Samuel Leré, responsable de Plaidoyer à la Fondation Nicolas Hulot, explique à L’Express à l’aide d’un exemple : "Si la France interdit le glyphosate, pour des raisons sanitaires ou écologiques, la filiale de Monsanto au Canada pourrait attaquer l’État français en argumentant qu’elle avait fait des investissements et que cette loi y porte atteinte". Pour éviter que des lois environnementales ne soient bloquées,le principe de ce veto climatique a émergé: dans son rapport remis au Premier ministre du 8 septembre 2017, la commission présidée par Katheline Schubert conseillait ainsi de prendre un "certain nombre de mesures pour s’assurer d’une mise en oeuvre du Ceta conforme à l’objectif d’assurer des niveaux élevés de protection de l’environnement et de la santé, cohérente avec les objectifs de l’Accord de Paris." L’ancien ministre de l’Écologie, Nicolas Hulot, en avait fait une condition sine qua non à la ratification du Ceta.
2. Une commission mixte à la manoeuvre
Dans sa forme prévue par la commission, le veto climatique permet de stopper les poursuites devant cette juridiction spéciale si la réforme engagée par l’un des États concerne l’écologie.
Reprenons l’exemple ci-dessus : si Monsanto attaque la France sur l’interdiction du glyphosate devant le tribunal d’arbitrage, une commission mixte, composée de responsables canadiens et européens, peut alors sortir le veto arguant de son engagement pour le climat. Il permet aux États de "faire en sorte que leurs politiques climatiques ne soient pas entravées par les procédures du chapitre sur l’investissement", explique la commission dans son rapport.
Une sorte de "garde-fou" pour éviter que les États soient condamnés à verser des amendes lorsque les mesures concernent l’environnement sont attaquées par des entreprises et ne pas bloquer les avancées politiques sur la question environnementale et climatique.
3. Pourquoi il ne fait pas l’unanimité ?
Mais la nouvelle formule du "veto climatique" proposée par le gouvernement "n’est plus un veto". "Le blocage s’est transformé en simple avis", résume, dépité, Samuel Leré. "Le dispositif envisagé par le gouvernement diverge de la proposition initiale, regrette également Sabrina Robert-Cuendet, dans une tribune publiée par Le Monde. Même avec un tel mécanisme, les investisseurs pourraient toujours engager une action contre ces mesures devant le tribunal Ceta, en prétendant, à tort ou à raison, qu’elles sont discriminatoires."

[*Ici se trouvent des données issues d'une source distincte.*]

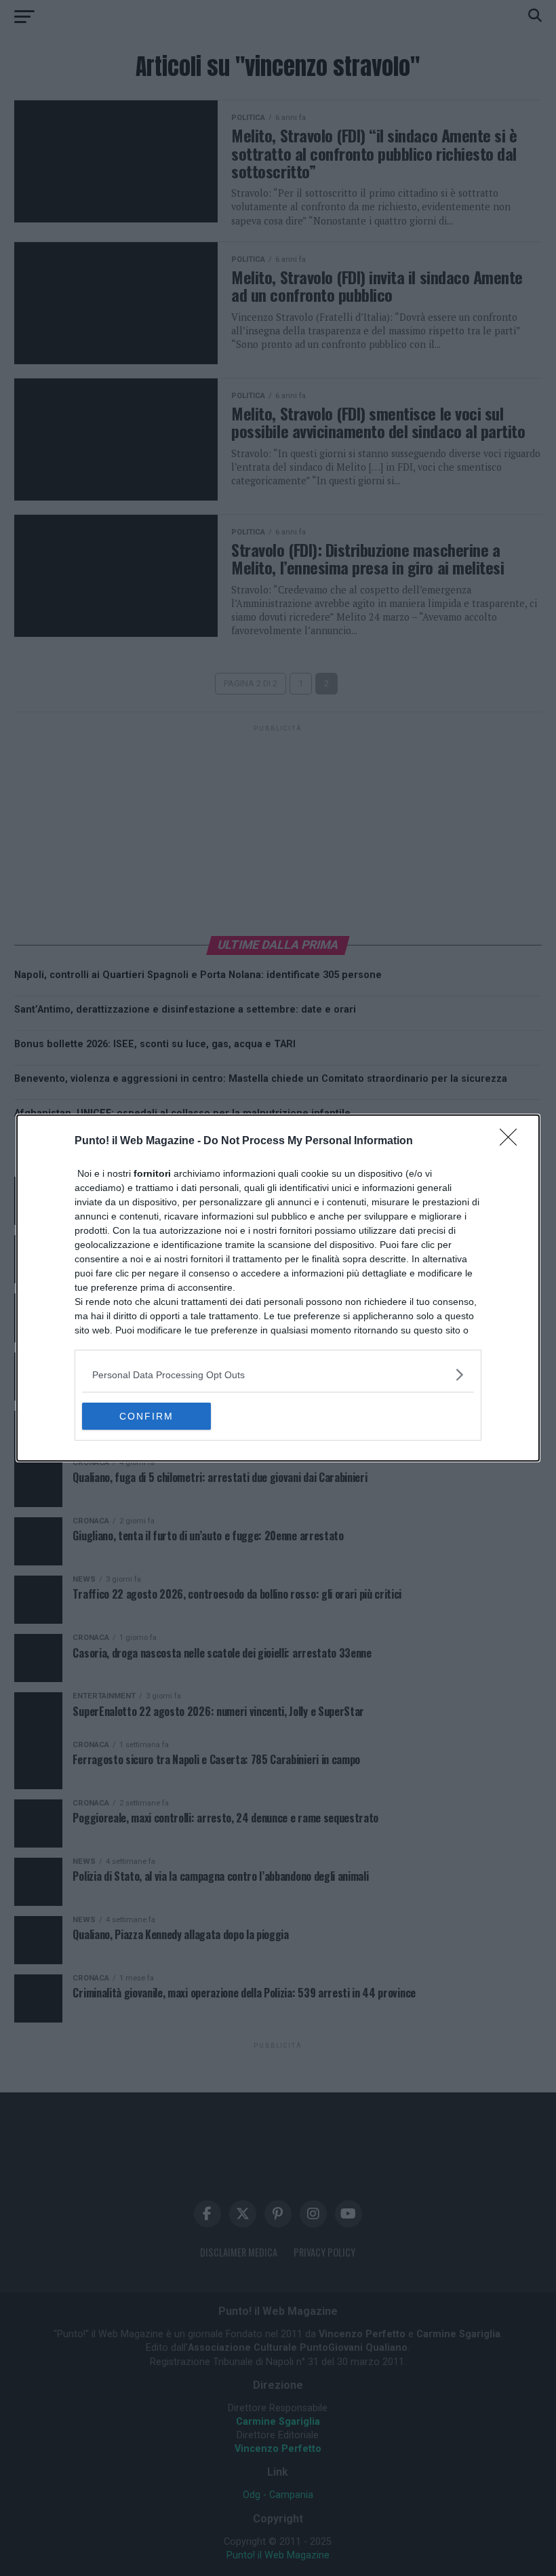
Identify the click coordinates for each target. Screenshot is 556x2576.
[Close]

Ce nouveau "veto climatique", présenté à la presse le 9 juillet dernier, prévoit effectivement un simple "avis" délivré par la commission mixte à un arbitre, et non plus au tribunal. Et cet avis n’a pas le pouvoir d’arrêter une procédure en cours. Si les deux parties de la commission mixte considèrent que la réforme ne contrevient pas à l’accord et qu’elle lutte contre le changement climatique, ils pourront saisir un arbitre. Ce dernier pourra donner un avis défavorable, qui n’est en aucun cas contraignant. "Le mécanisme choisi ne nous permet pas d’avoir la certitude absolue que des mesures climatiques ne seront pas attaquées dans le cadre du CETA", renchérit Sabrina Robert-Cuendet.
Autre point de mécontentement : on ne connaît pas encore la liste des quinze arbitres qui seront chargés de trancher. Ils auront "un code de conduite" à respecter, précise Samuel Leré qui nuance : "Il n’a pas encore été écrit".
D’autre part, le "veto climatique" n’a pas été intégré au texte du Ceta, et n’a donc pour le moment "aucune existence légale", ajoute Jean-Paul Lecoq, député communiste. Le Huffingtonpost relève que pour l’instant, le texte "attend toujours sa validation par le Conseil européen et par le comité mixte du Ceta, composé de représentants du Canada et de l’UE". Pour le responsable de la Fondation Nicolas Hulot, la conclusion est sans appel : le projet "veto climatique" du gouvernement : "C’est de la com’".